# Excerpt to read
------------------------------------------------

Sunday, June 15, 2008

Is Balance Overrated?

It’s not hard to understand why I love what I do. When creating new images, I find myself totally in the present moment, unaware of time and filled with an energy that is hard to explain. I also discovered early, that the hand coloring aspect of my photography was therapeutic. When my Dad was dying of cancer I would find a certain amount of peace and acceptance come over me whenever I sat down to work on an image. While that was one of my first experiences with that particular benefit, it was not the last. Like most people, I have had my share of “bumps in the road” but I continue to find healing through my work.

Having explained some of the positive experiences I have had while working on my art and the passion I feel toward it, it’s no wonder that at times, working is all I want to do.

I have found though, that this sometimes obsessive desire to work does not always feel like a good thing. I find that when I am engaged in too many outside events and/or obligations I have a tendency to get grumpy. Many of these activities are considered very enjoyable by most people, including myself, but when I start to feel like working would be more fun than going to a party or to the movies with friends, I start to question my priorities and motives.

It’s a classic stereotype – the artist as a loner, anti social and introverted – but I believe there may be some truth to it. My need for solitude is not very far down the list after my need for food, water and shelter. If I go too long without time for myself and my art I become slightly depressed and irritable. It’s not pretty. My family and my good friends know this and they respect it.

But it’s hard to live like this and not feel guilty. My need to retreat into my studio has nothing to do with making money but it may look like that to someone who does not know me very well. There are many times I do things because I think I “should” not because I really want to. Compromise is part of living in society and participating in activities we may find “unappealing at the time” is what “adults” do – right?

I hope I don’t sound like I am complaining or whining but I am curious as to what other people, not just artists, do when feeling conflicted about choices they have made or about to make. How do we find balance or should we even attempt to? Is balance overrated?

But really, when it comes down to it, how can finding peace, joy and passion in what you do (and get paid for it) be a bad thing? It’s not – I surrender. I have some new peonies shots I have been dying to get to all weekend. Could be a late night…………………

Friday, June 6, 2008

How Did I Get Here??

I was not one of those people who dreamed of becoming an artist as a child. I also did not dream about a career as an accountant either but that’s where I was headed. Anybody familiar with Julia Cameron’s book “The Artist’s Way” knows about the limiting belief that there can only be one artist in a family.

------------------------------------------------

# Dataset extract

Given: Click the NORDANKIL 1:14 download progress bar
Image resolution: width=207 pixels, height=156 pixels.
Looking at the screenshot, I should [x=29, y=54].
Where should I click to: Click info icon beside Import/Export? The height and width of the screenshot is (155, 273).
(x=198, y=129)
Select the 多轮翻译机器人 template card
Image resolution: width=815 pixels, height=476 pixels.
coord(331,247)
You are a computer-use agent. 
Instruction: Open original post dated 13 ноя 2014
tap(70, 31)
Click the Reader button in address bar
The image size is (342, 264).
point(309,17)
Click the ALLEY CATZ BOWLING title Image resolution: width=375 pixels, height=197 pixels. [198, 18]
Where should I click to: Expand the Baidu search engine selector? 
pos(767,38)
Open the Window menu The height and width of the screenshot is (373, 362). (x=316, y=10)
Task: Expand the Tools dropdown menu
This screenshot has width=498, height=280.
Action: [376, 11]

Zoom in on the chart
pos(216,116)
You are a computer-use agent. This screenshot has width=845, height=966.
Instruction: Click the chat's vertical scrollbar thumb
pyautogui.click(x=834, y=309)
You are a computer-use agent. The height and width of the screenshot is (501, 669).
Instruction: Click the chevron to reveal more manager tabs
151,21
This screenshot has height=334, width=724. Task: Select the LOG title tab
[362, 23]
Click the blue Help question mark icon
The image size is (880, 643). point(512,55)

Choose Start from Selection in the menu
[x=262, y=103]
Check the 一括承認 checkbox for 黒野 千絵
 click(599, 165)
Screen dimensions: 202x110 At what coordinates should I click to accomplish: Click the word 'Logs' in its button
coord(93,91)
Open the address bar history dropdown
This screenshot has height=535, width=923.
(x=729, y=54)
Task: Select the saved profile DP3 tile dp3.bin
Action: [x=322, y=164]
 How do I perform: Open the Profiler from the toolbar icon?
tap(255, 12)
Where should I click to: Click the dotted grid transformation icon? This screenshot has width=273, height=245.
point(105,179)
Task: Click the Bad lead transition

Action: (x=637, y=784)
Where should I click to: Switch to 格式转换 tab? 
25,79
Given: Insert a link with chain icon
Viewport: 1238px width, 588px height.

------------------------------------------------

# Work required
Extend the blog text about hand-colored photography and the artist's life, beginning with the sentence that follows its final one.

# Written response
My brother laid claim to that title at a very young age. His talent was evident even as a preschooler. My brother, Joe Murray, went on to create and produce award winning animated shows such as “Rocko’s Modern Life” for Nickelodeon and the Emmy winning “Camp Lazlo” for Cartoon Network. On top of all that (and more important) he is an amazing father to his two daughters and the best brother a girl could ask for. He is currently working on an independent animated film titled “Fish Head”. Can you tell how proud I am of him?

While his career path was fairly direct, it was unusual because he never worked a job that did not involve his art. He never got to experience the joys of waiting on tables or making coffee for the guy that signed your paycheck. My own path, on the other hand, could have circled the planet a couple of times. Since I was not the “artist” in the family or the “athlete” (that would be my sister), I was the designated book worm. Every family has one – don’t they? I loved to read and still do. I was also fairly good in math so a business degree seemed to make sense.

I attended junior and state colleges up and down the state of California and when I was in my mid thirties and the mother of two adorable preschoolers, I finally ended up at Sacramento State University. Here I was, on track to fulfilling my requirements for an accounting degree, when I decided to take a photography class to satisfy an art requirement.

I had taken photography classes before and loved to take pictures of my kids but something about this class, taught by Ralph Talbert, ignited something in me that many would say was an obsessive but passionate love of photography. I could not get enough. I was the first to come to class and the last to leave. I read all the books I could get my hands on and even talked my husband into turning one of our bathrooms into a darkroom.

It would be a few years before I would actually sell a photograph I made, but that’s another story........

I never did get my accounting degree but I am one of the few artists I know that can do their own sales tax return!